Just as crime rarely comes to a halt, but rather changes its geography or nature, political corruption does not go away because we rush onto the streets or vote one government out. There are arguments that Korea was more efficient under authoritarian corruption than as democracy advanced, because there were fewer people to pay off in the dictatorship.
Bribery, which most of us recognise as a crime, rarely requires money in brown envelopes, and in economics, we talk about the exchange of rents. In a dictatorship terror and a lack of real, accessible records may be all that is needed for the powerful to fill their boots and off-shore accounts. In our ‘democracies’, the crime and syndicates are still present, but have to proceed in different ways – burglary to shoplifting if you like.
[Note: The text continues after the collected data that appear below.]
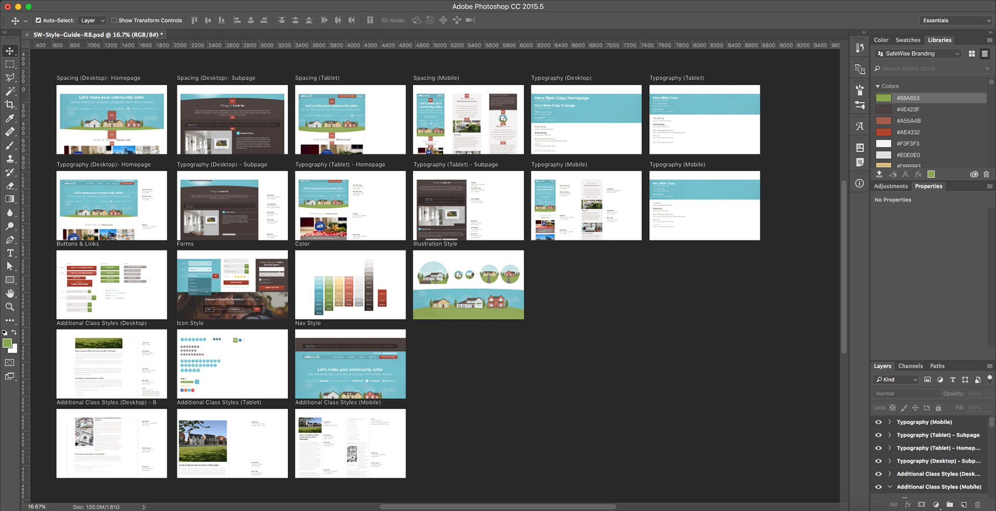Enable Show Transform Controls
The height and width of the screenshot is (511, 996).
click(x=114, y=20)
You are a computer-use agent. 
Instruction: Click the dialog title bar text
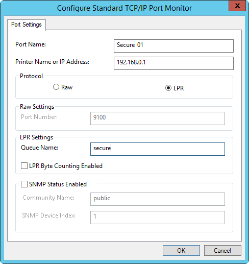point(125,8)
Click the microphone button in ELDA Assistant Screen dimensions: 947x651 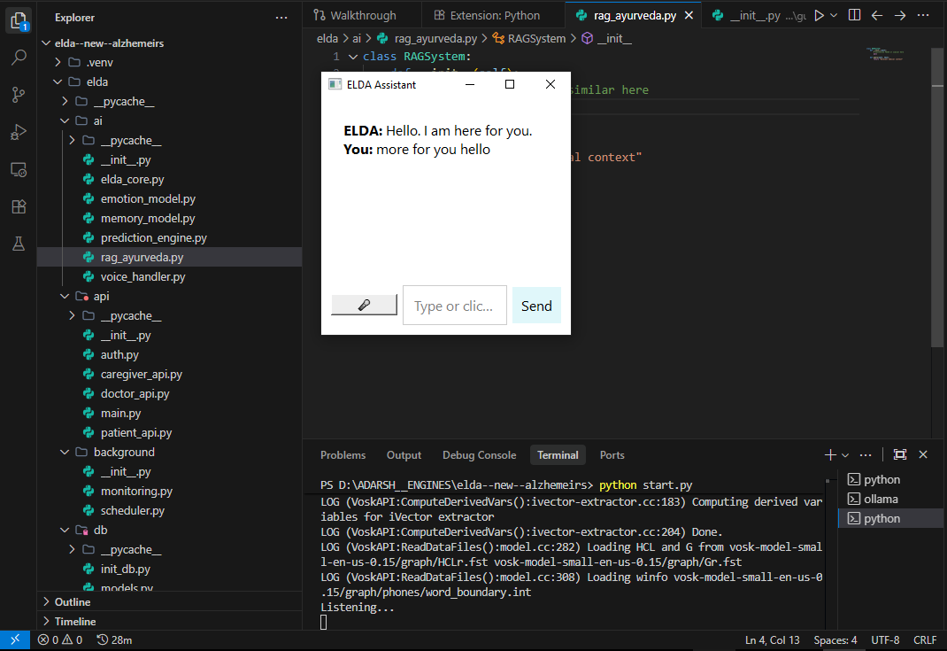tap(364, 305)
I’m all for stripping down our institutions (but presumably not real capital like hospitals?), but not without some pointers from history that the defaults we tend to are no better than before. I don’t tend to the facile notion of an underlying human nature that is good. The eventual question is whether we can establish a healthier and happier society without the current crookerys of high finance and political corruption. We have the technology to rebuild. What we lack is both a substantial knowledge of what really goes on in the current mess, and what a mess we’d make of it if we just change the personnel.
Most people would be shocked by what can be found, well-argued, by academics and reporters who don’t expect answers to be found outside Number Ten, pouting and hanging about in overcoats. Most of us understand burglary as something like some scuzz in a striped sweater leaving our house with a bag of swag (this is actually inadequate). We know much less about political contributions and how interests that make them are ‘paying to play’ and a whole series of ‘rent exchanges’ occurs in all sorts of government-banking-commerce stuff. The idea is not ‘to read and go Marxist’, but to have more of the information available in understandable form for us all. On my reading, the crookery is everywhere and the main reasons for all the transactions going on per real trade (more than 100 to 1) is now parasitic and we get little benefit from the parasite.
Simple relations in economics disappeared long ago. We might better understand it through the metaphor of crookery. This is all so ‘left-wing’, Niall Fergusson is published on it in the Daily Mail – http://www.dailymail.co.uk/debate/article-1190197/Corrupt-amoral-politicians-An-economy-sinking-terrifying-debt-And-people-enraged-Britain–lesson-chill-all.html
A ten minute Google spin provides the links below, the university library hundreds more to papers and books.
http://www.standpointmag.co.uk/node/2168/full online radical paper
http://www.countrydoctor.co.uk/politics/politics%20-%20Government%20corruption.htm
http://www.newstatesman.com/uk-politics/2010/11/pilger-britain-british
http://globalization.icaap.org/content/v2.1/07_fitzsimons.html
http://www.seangabb.co.uk/?q=node/424
http://www.slideshare.net/samvaknin/corruption-and-financial-crime
http://www.biblebelievers.org.au/bb980311.htm not what it sounds like
http://www.fas.org/news/russia/2000/russia/part07.htm
http://news.myjoyonline.com/business/201010/53677.asp
http://www.craigmurray.org.uk/archives/2010/02/the_uk_and_corr.html
http://www.rollingstone.com/politics/news/12697/64833
One might wonder why our mainstream public dialogue is not full of the ideas and their contestation. We are uneducated is why, thick as two short planks by the time we leave school, either because parents have clapped us regularly round the head with the planks or we have listened to what teachers are allowed to tell us. Soon, you might have to do some Army time to teach. Any real world time is likely to help. My old man was a sqaddie convert, so the idea ain’t new.